Aim of the exercise: Convert the items into a numbered list with blank lines omitted, covering only the part that opens with the first line and closes with the line containing "Click the Global", both ends included.

Excerpted data:

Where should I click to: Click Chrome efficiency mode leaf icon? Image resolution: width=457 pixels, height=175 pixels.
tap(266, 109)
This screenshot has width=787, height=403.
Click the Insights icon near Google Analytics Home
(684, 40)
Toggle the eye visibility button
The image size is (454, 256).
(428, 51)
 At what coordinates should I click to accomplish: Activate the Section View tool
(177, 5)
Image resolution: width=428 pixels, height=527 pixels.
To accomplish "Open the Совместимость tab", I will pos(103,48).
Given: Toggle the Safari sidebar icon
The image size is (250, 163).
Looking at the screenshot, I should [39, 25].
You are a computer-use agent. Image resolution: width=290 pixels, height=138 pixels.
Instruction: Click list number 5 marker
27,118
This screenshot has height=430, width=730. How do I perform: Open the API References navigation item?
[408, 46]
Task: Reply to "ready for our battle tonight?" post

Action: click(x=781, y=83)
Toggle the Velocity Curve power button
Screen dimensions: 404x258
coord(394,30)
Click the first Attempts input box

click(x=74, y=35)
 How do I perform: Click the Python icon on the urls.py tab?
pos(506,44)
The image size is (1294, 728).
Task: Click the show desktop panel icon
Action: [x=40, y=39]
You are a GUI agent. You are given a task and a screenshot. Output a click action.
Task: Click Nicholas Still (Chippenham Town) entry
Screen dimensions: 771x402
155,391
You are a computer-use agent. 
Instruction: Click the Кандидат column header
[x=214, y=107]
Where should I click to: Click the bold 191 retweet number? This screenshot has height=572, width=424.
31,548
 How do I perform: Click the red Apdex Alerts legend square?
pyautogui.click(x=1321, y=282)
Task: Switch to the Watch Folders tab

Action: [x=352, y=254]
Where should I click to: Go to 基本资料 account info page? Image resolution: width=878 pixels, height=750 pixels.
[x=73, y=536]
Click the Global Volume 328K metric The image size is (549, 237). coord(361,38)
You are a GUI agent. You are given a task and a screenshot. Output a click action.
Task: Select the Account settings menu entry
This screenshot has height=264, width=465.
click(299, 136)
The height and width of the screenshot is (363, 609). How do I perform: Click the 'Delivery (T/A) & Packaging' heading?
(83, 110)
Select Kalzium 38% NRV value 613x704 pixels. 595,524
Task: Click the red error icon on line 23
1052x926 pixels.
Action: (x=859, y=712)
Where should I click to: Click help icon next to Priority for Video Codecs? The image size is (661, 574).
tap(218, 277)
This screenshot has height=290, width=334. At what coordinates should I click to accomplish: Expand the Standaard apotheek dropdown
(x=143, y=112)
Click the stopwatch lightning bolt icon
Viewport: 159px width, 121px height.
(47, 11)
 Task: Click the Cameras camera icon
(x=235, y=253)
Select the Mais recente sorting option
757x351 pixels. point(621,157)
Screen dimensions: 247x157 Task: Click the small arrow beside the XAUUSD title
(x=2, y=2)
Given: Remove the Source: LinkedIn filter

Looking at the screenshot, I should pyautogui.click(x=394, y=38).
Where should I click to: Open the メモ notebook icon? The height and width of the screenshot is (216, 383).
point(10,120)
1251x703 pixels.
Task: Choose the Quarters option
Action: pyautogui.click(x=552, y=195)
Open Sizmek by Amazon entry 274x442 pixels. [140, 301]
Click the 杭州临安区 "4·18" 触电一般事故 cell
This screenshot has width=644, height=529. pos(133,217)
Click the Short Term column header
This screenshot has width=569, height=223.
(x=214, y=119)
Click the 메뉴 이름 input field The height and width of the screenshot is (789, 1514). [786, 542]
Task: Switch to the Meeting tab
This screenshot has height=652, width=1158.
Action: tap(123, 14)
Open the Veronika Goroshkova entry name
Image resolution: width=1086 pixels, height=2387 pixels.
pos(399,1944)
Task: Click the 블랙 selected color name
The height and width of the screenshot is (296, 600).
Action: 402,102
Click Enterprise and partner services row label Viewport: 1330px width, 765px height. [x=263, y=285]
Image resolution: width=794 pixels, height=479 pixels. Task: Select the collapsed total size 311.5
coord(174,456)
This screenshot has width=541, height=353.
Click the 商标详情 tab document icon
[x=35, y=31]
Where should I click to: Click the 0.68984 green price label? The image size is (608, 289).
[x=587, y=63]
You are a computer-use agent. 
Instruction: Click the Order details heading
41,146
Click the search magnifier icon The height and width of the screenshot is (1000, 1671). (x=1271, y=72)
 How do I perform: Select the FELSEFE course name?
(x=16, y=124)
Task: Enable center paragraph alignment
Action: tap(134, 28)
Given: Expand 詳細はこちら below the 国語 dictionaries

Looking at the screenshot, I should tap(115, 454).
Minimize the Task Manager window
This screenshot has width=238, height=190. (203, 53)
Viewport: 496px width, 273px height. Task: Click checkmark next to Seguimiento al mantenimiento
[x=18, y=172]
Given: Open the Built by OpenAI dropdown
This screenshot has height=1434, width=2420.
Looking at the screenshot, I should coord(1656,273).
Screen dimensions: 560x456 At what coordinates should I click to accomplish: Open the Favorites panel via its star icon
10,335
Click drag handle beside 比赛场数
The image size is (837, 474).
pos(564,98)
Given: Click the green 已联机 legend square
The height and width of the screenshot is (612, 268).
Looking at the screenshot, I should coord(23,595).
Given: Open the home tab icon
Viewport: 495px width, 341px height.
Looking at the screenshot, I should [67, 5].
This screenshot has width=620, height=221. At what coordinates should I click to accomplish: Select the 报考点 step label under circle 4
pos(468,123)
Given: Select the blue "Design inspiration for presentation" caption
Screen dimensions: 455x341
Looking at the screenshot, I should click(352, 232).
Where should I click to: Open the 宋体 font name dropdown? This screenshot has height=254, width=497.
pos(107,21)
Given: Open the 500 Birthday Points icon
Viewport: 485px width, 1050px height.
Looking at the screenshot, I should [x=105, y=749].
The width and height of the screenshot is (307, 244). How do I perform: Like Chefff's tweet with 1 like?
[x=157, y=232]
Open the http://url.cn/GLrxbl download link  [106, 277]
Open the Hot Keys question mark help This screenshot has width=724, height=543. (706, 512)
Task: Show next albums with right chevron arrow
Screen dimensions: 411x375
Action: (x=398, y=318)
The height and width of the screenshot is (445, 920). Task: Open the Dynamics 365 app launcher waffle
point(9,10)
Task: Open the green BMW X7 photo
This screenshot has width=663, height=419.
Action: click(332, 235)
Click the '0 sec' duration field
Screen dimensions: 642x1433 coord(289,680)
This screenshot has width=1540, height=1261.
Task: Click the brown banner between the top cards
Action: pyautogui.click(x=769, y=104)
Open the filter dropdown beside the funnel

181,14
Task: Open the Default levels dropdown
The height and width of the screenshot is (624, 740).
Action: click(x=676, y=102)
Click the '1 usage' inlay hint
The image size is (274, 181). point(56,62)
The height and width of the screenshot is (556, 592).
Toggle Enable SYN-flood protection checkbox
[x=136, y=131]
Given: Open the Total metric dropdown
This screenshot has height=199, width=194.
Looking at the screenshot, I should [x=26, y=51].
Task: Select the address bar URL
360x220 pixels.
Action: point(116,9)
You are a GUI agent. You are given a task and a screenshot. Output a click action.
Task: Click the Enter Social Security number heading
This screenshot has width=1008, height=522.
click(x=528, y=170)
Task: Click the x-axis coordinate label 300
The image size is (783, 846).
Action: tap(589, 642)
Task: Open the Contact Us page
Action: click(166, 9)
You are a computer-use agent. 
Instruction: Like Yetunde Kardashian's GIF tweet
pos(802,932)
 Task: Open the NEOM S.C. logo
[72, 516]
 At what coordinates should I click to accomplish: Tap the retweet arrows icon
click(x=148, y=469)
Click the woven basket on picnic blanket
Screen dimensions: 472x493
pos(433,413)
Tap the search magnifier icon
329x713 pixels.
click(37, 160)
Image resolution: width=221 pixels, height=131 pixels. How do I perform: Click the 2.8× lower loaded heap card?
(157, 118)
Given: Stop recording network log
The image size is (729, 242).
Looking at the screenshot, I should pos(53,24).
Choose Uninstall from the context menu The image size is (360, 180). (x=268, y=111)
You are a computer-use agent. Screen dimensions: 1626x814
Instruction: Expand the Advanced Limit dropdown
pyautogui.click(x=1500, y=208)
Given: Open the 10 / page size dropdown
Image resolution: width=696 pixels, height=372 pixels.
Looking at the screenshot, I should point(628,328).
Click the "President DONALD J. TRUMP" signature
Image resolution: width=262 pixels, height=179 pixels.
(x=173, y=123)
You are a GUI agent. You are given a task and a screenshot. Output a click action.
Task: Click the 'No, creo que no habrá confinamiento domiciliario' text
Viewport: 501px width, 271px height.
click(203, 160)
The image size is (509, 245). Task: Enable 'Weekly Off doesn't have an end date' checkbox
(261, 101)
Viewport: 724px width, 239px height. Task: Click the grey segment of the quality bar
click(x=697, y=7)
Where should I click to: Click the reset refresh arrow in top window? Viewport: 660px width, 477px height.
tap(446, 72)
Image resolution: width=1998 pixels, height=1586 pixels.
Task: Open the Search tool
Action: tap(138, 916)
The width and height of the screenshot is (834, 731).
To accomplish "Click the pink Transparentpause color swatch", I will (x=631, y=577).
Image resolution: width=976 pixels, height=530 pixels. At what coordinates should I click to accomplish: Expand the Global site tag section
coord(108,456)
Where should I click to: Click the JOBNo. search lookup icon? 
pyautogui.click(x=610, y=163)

Output for this task:
1. Where should I click to: Click Chrome efficiency mode leaf icon? Image resolution: width=457 pixels, height=175 pixels.
2. tap(266, 109)
3. This screenshot has width=787, height=403.
4. Click the Insights icon near Google Analytics Home
5. (684, 40)
6. Toggle the eye visibility button
7. The image size is (454, 256).
8. (428, 51)
9.  At what coordinates should I click to accomplish: Activate the Section View tool
10. (177, 5)
11. Image resolution: width=428 pixels, height=527 pixels.
12. To accomplish "Open the Совместимость tab", I will pos(103,48).
13. Given: Toggle the Safari sidebar icon
14. The image size is (250, 163).
15. Looking at the screenshot, I should [39, 25].
16. You are a computer-use agent. Image resolution: width=290 pixels, height=138 pixels.
17. Instruction: Click list number 5 marker
18. 27,118
19. This screenshot has height=430, width=730. How do I perform: Open the API References navigation item?
20. [408, 46]
21. Task: Reply to "ready for our battle tonight?" post
22. Action: click(x=781, y=83)
23. Toggle the Velocity Curve power button
24. Screen dimensions: 404x258
25. coord(394,30)
26. Click the first Attempts input box
27. click(x=74, y=35)
28.  How do I perform: Click the Python icon on the urls.py tab?
29. pos(506,44)
30. The image size is (1294, 728).
31. Task: Click the show desktop panel icon
32. Action: [x=40, y=39]
33. You are a GUI agent. You are given a task and a screenshot. Output a click action.
34. Task: Click Nicholas Still (Chippenham Town) entry
35. Screen dimensions: 771x402
36. 155,391
37. You are a computer-use agent. 
38. Instruction: Click the Кандидат column header
39. [x=214, y=107]
40. Where should I click to: Click the bold 191 retweet number? This screenshot has height=572, width=424.
41. 31,548
42.  How do I perform: Click the red Apdex Alerts legend square?
43. pyautogui.click(x=1321, y=282)
44. Task: Switch to the Watch Folders tab
45. Action: [x=352, y=254]
46. Where should I click to: Go to 基本资料 account info page? Image resolution: width=878 pixels, height=750 pixels.
47. [x=73, y=536]
48. Click the Global Volume 328K metric The image size is (549, 237). coord(361,38)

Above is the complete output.